**What you need to do:** What you return should be the exact lines from the one with "The width and" to the end of the records below, both included, and no pictures.

########

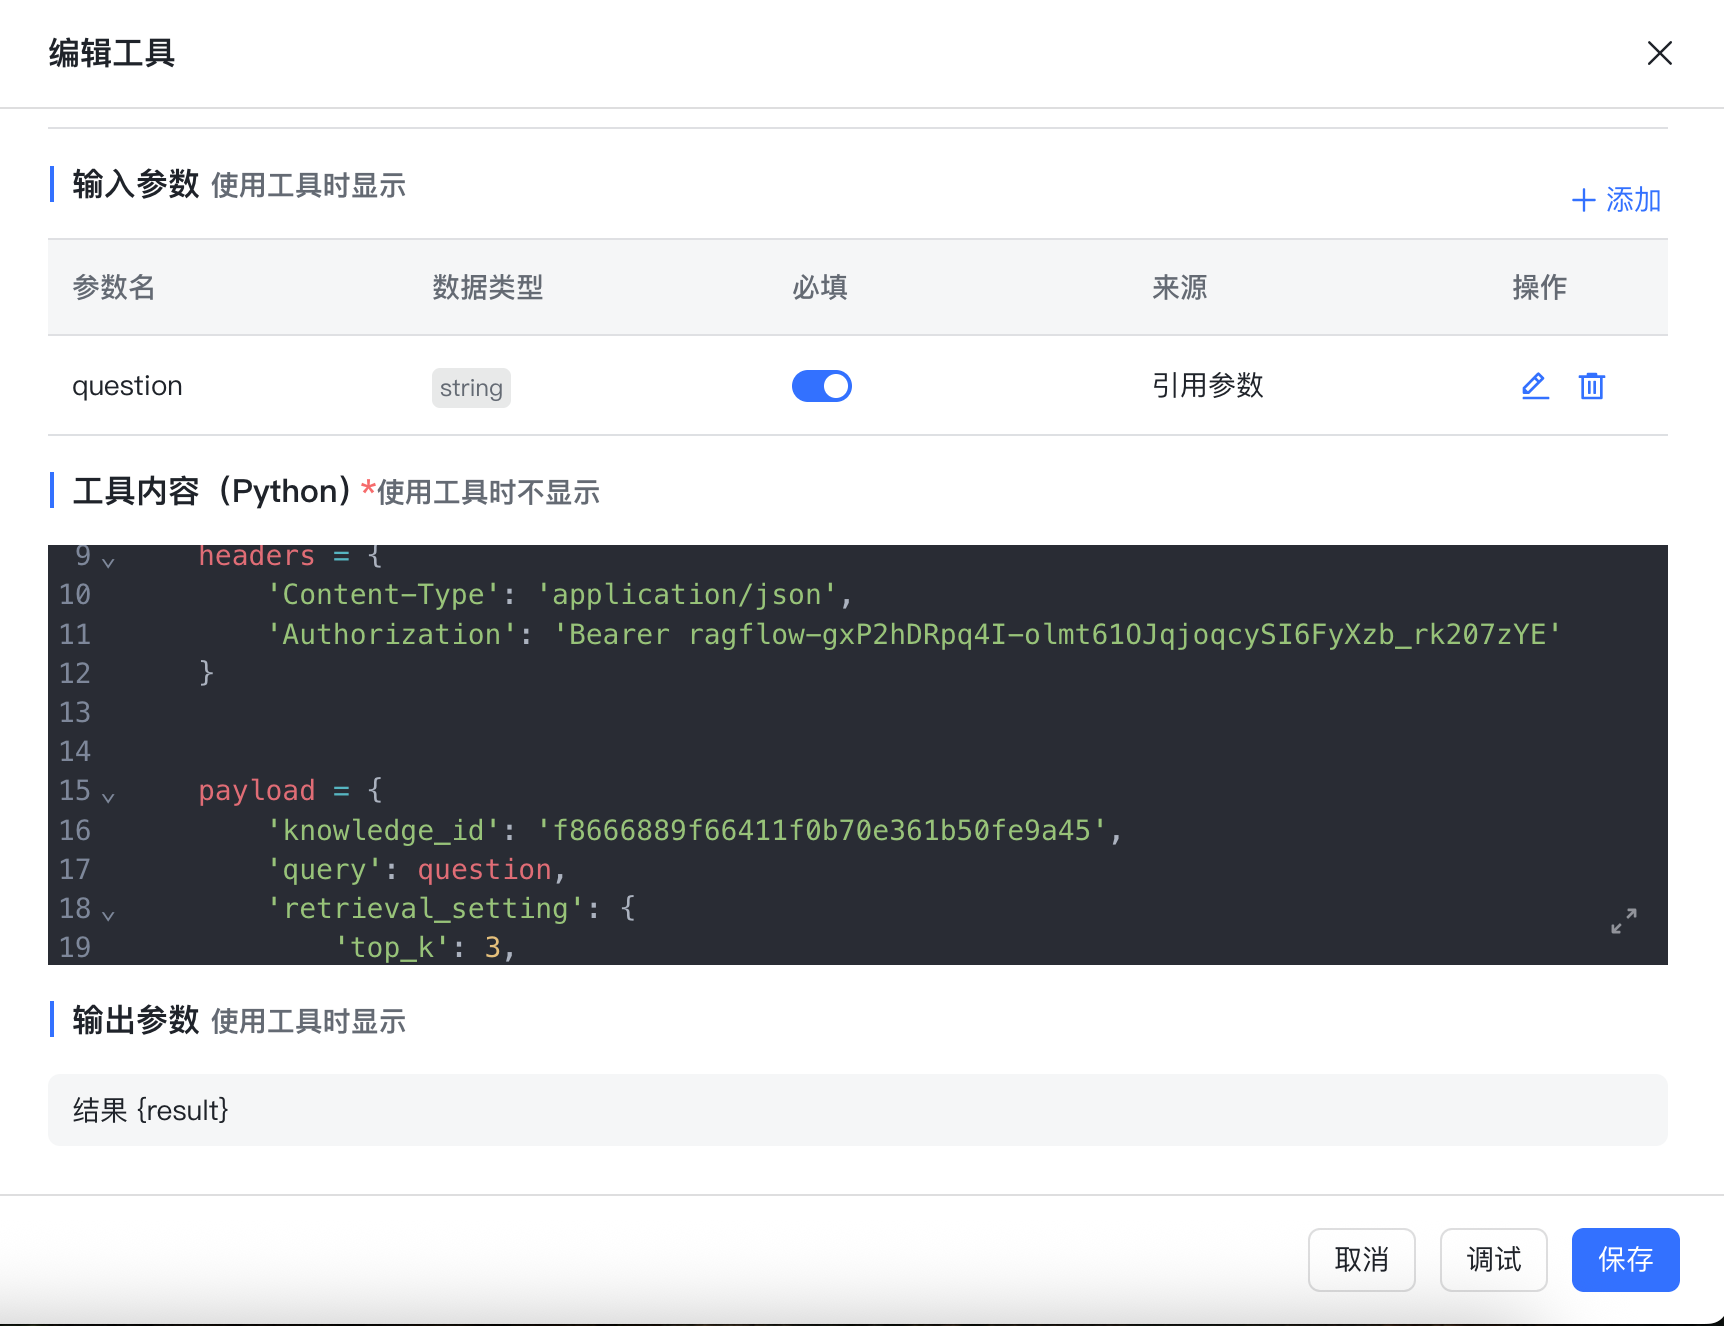Select the question parameter name cell

(127, 386)
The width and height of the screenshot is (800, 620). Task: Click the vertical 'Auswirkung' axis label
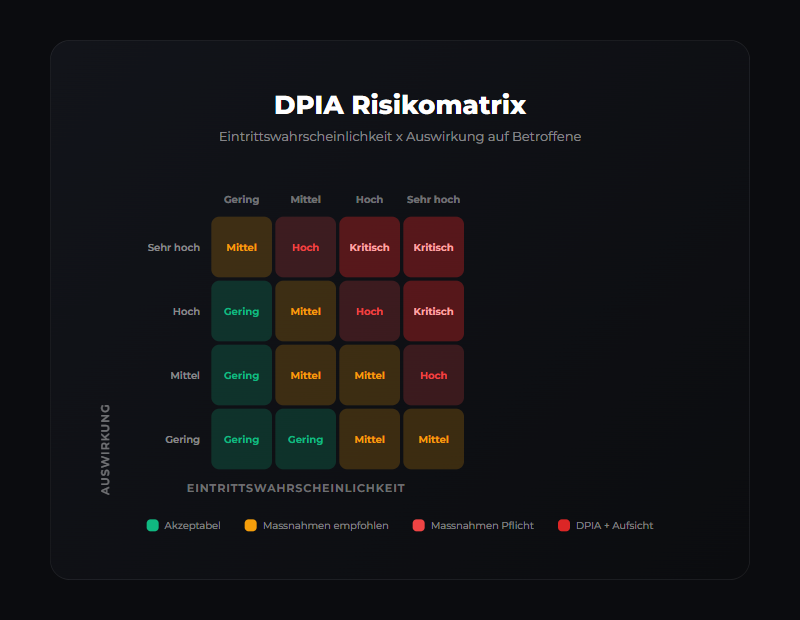click(x=106, y=449)
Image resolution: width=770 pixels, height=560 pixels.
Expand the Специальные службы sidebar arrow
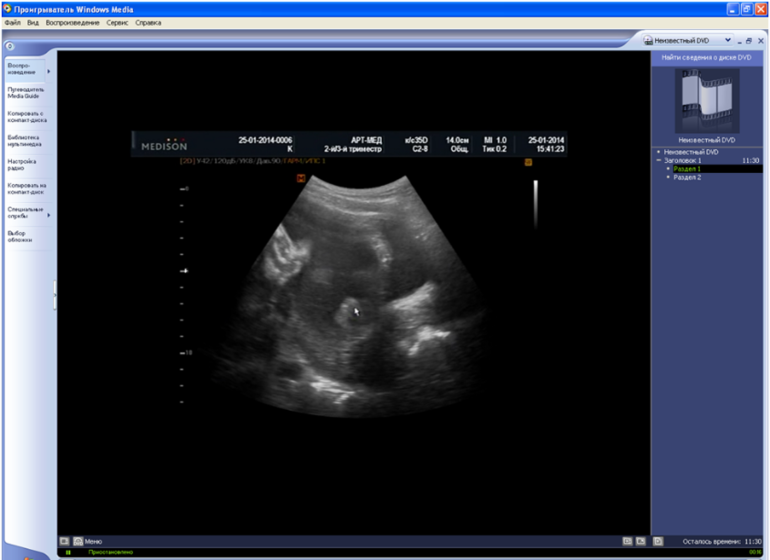pyautogui.click(x=48, y=214)
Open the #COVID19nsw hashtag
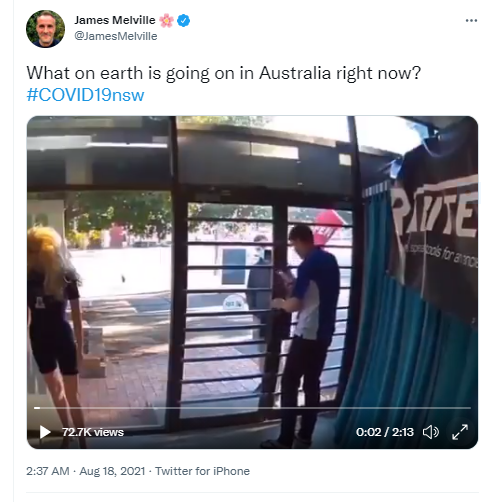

########

**Output below:**
The width and height of the screenshot is (800, 620). Task: Click the vertical 'Auswirkung' axis label
click(x=106, y=449)
Image resolution: width=770 pixels, height=560 pixels.
Expand the Специальные службы sidebar arrow
pyautogui.click(x=48, y=214)
Open the #COVID19nsw hashtag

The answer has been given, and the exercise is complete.